● What you are asked to do
Each line with the string "target" is to be copied from the records below.

Saved entries:
-- Opening Marker --

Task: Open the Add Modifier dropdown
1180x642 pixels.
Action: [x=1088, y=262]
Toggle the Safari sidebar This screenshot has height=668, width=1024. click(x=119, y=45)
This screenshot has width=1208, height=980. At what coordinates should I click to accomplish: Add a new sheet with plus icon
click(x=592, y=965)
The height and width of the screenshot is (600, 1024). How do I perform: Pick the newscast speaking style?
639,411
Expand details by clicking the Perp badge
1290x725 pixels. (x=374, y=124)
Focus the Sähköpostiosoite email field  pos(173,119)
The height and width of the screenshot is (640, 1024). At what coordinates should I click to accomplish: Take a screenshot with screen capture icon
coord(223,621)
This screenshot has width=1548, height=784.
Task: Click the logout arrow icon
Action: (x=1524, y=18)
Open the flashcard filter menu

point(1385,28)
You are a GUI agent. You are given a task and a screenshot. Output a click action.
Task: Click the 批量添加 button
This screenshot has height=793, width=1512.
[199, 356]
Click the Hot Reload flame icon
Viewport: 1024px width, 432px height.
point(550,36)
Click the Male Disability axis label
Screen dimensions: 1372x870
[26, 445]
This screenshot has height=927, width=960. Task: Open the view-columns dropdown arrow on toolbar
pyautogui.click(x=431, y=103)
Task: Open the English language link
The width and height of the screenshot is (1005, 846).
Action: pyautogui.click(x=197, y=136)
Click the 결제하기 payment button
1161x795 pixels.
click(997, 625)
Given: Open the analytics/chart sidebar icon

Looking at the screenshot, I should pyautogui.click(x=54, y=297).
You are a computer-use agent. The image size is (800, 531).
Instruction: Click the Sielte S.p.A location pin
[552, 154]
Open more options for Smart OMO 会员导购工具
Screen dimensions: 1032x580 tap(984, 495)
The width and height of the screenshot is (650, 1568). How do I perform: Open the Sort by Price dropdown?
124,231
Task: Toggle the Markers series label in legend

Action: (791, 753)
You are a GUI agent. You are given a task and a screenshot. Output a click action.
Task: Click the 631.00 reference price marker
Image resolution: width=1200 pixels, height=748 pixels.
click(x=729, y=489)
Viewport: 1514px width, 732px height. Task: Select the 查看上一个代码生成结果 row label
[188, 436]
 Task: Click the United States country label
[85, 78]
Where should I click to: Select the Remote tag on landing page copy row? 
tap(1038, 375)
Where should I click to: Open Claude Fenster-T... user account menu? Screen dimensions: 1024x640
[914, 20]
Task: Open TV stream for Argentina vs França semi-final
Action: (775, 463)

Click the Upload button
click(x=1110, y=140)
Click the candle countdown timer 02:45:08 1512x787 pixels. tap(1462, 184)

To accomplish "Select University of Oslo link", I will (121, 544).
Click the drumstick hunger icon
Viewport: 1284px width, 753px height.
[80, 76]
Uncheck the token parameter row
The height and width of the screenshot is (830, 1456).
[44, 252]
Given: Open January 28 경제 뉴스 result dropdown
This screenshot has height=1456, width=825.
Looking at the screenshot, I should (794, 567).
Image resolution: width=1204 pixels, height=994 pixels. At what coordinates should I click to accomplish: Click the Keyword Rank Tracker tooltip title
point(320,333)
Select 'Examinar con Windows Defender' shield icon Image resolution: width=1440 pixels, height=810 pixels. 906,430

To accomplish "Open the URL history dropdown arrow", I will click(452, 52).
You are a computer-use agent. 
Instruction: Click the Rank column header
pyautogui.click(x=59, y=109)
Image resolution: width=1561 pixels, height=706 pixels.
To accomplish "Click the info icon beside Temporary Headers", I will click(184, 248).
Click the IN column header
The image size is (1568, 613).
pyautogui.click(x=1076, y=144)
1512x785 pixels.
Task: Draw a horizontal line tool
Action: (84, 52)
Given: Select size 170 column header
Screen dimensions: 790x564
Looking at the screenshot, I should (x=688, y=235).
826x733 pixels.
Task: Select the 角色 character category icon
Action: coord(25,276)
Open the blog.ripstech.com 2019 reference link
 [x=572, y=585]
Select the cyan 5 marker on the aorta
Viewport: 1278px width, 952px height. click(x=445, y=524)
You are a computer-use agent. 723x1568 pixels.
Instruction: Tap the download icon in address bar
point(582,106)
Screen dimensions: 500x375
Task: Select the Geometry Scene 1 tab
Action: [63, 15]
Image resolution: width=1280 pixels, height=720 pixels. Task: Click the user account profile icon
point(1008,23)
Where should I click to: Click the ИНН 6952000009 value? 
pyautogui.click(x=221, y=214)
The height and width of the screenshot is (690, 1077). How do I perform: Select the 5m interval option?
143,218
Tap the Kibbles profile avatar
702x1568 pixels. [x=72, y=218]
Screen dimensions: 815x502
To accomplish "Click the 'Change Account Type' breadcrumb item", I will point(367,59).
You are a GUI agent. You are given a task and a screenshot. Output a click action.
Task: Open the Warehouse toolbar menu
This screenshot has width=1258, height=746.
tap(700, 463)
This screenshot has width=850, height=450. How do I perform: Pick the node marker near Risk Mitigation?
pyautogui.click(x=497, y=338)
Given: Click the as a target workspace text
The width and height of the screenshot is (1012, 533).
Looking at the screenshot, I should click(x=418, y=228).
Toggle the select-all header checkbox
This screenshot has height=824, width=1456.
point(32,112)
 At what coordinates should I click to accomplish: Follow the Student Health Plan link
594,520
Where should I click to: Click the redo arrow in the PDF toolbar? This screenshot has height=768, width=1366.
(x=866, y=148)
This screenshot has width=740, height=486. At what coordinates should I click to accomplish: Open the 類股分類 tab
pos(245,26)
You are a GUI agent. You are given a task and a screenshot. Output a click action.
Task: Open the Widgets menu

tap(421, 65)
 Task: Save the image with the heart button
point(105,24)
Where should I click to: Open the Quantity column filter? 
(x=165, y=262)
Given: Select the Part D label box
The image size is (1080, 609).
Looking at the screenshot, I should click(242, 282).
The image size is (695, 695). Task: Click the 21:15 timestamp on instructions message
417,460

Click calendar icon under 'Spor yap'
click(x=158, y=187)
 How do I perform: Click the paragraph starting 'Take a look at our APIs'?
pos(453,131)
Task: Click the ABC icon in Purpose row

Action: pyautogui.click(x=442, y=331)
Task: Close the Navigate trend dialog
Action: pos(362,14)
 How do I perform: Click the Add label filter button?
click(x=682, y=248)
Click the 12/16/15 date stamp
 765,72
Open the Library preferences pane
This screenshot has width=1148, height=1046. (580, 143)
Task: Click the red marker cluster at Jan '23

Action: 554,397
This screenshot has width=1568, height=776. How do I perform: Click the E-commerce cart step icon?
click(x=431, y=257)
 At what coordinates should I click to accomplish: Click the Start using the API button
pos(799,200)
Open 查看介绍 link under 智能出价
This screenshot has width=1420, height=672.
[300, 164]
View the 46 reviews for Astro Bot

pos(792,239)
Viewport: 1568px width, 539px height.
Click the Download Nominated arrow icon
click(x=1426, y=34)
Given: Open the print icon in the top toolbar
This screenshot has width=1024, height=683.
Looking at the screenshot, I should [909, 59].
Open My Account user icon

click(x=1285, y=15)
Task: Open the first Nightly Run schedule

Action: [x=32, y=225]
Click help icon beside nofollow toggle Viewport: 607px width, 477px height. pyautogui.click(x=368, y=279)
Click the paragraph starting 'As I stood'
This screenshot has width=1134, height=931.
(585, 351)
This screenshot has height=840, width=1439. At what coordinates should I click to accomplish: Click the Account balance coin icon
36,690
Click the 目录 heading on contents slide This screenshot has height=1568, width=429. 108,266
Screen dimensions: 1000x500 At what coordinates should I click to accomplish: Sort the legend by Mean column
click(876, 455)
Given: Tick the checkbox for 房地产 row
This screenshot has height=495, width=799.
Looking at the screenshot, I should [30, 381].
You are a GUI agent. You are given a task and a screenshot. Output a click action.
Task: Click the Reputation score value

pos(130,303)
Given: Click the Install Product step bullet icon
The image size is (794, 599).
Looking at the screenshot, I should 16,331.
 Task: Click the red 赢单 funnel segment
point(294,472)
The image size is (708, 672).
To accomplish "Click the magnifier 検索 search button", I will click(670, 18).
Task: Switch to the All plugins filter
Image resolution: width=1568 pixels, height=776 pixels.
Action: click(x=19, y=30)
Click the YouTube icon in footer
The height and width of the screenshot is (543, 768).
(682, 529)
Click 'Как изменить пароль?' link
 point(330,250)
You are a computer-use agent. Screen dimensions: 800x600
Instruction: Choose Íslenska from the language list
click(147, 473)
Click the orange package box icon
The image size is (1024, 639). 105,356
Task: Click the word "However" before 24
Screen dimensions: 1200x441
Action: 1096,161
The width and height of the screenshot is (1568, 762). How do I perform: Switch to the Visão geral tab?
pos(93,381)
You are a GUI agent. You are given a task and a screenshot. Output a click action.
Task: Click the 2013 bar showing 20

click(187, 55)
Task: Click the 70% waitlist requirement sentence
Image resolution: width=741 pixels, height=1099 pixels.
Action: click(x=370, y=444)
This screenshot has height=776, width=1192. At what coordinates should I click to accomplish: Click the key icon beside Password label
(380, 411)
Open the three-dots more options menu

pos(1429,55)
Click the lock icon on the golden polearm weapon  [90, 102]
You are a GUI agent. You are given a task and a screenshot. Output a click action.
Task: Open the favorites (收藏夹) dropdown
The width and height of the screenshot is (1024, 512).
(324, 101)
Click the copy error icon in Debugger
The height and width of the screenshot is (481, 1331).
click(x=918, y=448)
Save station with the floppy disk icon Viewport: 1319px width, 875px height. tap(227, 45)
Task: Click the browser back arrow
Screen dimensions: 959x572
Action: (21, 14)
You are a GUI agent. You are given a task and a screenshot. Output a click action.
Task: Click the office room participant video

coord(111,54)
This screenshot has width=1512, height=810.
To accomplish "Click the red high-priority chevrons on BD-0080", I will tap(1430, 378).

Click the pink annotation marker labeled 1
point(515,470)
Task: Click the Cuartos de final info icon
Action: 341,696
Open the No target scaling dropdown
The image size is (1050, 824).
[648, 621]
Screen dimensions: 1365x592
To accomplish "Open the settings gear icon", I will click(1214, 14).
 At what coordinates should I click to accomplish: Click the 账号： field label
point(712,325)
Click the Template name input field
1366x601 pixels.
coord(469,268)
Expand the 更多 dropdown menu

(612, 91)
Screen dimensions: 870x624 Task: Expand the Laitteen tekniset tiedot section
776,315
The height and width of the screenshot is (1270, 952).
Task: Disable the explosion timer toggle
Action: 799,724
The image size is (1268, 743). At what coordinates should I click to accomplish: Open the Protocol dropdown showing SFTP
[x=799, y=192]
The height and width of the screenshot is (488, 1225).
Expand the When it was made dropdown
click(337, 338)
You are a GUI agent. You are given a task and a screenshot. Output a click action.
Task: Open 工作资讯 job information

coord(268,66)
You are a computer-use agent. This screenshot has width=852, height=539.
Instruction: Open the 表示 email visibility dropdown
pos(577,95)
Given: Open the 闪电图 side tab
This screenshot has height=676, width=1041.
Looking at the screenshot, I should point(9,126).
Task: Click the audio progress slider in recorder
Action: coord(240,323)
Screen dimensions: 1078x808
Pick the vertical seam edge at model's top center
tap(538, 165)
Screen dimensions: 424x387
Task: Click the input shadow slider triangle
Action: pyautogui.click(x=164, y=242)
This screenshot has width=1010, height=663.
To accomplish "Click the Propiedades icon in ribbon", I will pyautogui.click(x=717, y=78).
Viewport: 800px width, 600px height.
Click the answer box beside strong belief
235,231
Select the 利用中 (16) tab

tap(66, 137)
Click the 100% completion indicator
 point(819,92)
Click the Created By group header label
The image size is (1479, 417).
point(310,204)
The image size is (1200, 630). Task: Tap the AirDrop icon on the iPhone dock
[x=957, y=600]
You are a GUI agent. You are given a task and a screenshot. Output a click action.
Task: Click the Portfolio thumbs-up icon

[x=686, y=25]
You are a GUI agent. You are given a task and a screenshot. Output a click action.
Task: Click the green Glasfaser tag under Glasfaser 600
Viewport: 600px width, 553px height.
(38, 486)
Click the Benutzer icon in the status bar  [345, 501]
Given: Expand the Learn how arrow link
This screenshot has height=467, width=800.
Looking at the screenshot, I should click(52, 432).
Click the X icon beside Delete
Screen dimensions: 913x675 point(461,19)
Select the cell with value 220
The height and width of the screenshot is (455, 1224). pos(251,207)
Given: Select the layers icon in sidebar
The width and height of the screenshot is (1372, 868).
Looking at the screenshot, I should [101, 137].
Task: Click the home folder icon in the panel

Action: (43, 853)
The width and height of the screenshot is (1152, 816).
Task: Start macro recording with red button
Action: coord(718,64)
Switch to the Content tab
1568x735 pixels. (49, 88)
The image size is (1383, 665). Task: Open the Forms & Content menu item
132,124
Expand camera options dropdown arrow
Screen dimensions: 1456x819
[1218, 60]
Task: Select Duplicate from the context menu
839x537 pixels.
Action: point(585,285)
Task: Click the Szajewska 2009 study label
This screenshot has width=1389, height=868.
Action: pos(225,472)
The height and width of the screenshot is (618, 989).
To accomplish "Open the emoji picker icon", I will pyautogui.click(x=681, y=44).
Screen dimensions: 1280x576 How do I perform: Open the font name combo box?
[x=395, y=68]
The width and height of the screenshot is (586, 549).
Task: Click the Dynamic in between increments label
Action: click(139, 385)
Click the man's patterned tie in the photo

-- Closing Marker --

● Final answer
Given: Click the as a target workspace text
Open the No target scaling dropdown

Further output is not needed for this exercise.